Directions. Please output the lines of the items below as a numbered list, skipping any blank lines and leaving out the pictures.

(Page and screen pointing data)
========
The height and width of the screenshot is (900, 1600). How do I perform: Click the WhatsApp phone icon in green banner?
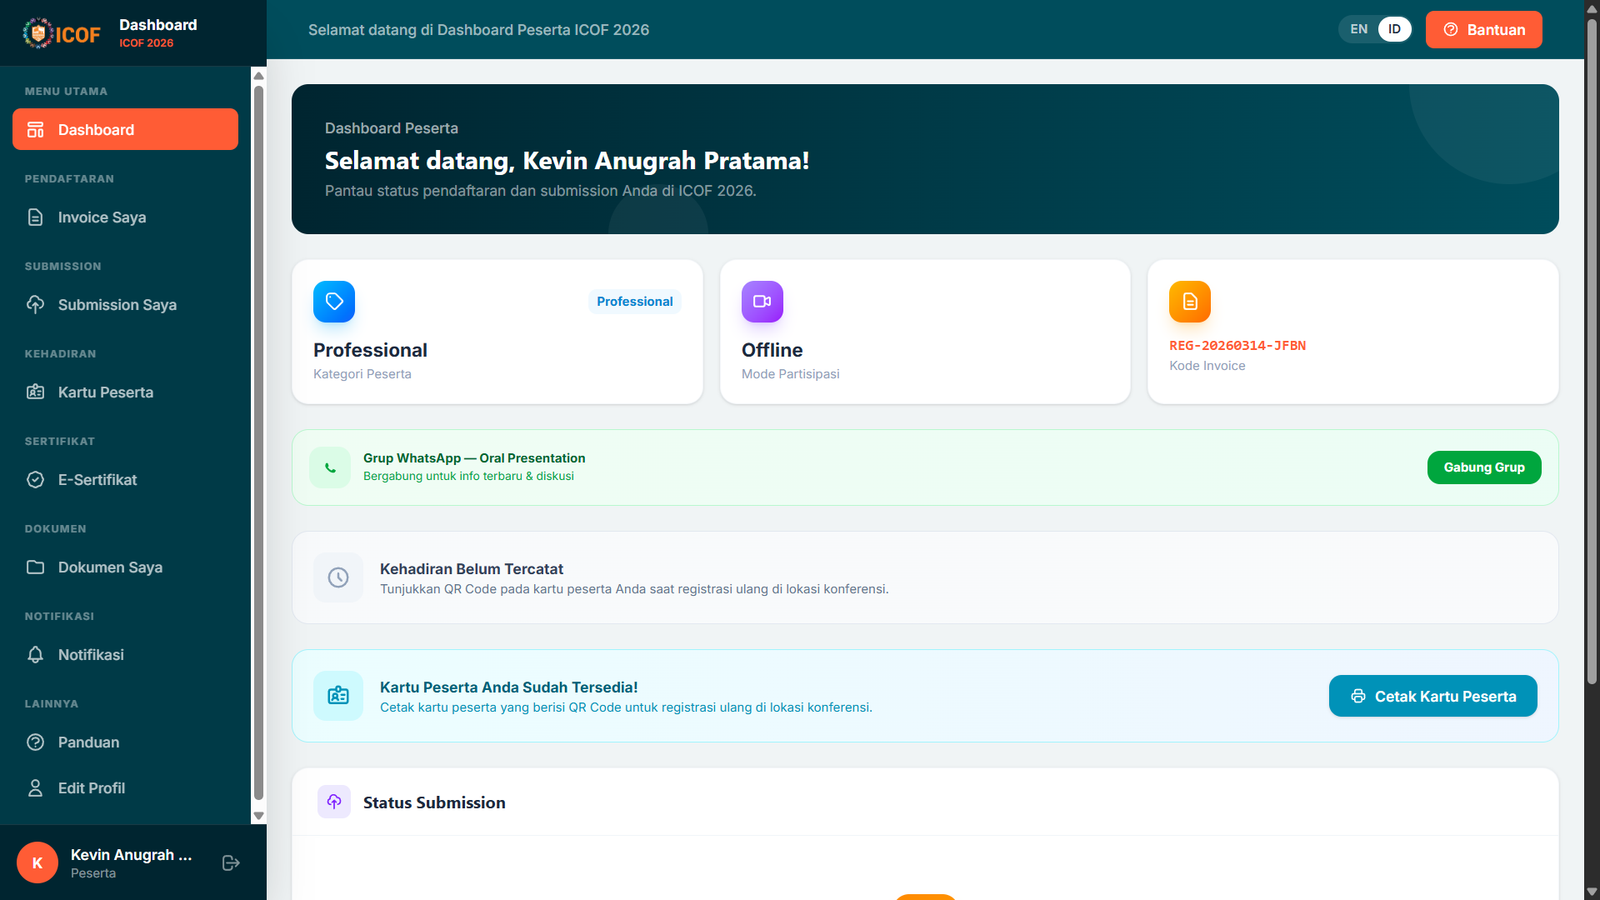(330, 467)
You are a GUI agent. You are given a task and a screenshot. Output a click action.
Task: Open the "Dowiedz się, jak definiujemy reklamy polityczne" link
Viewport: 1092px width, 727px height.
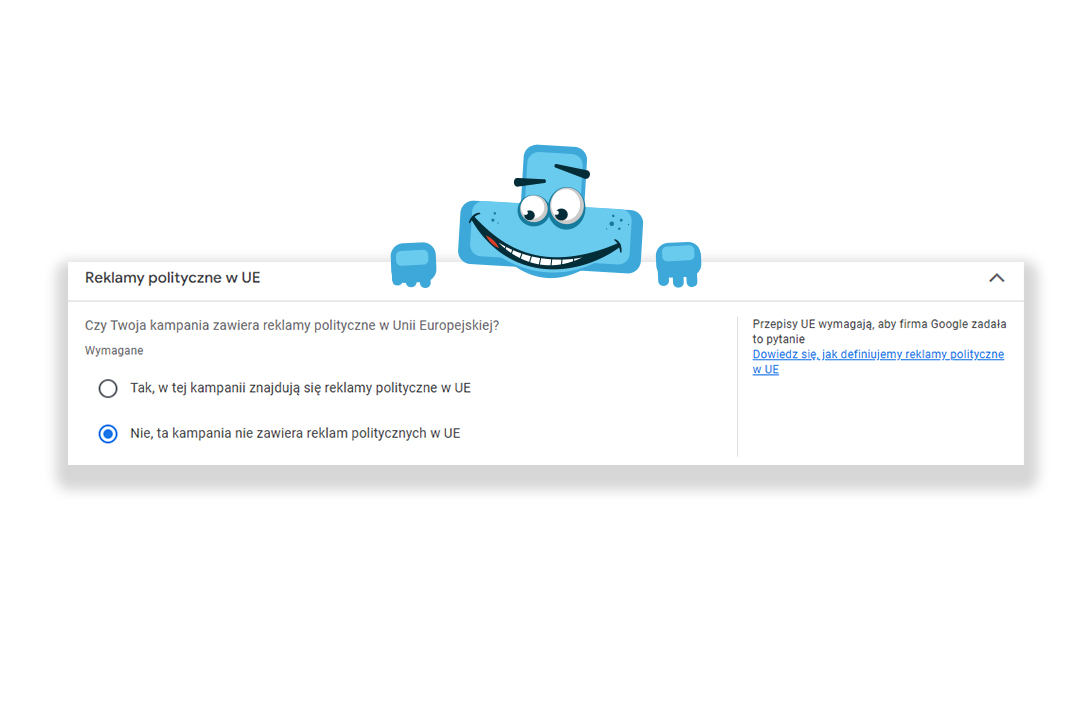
========
Result for this task.
1. The height and width of the screenshot is (900, 1600). How do I perform: Click the WhatsApp phone icon in green banner?
2. (330, 467)
3. You are a GUI agent. You are given a task and a screenshot. Output a click action.
4. Task: Open the "Dowiedz się, jak definiujemy reklamy polityczne" link
5. Viewport: 1092px width, 727px height.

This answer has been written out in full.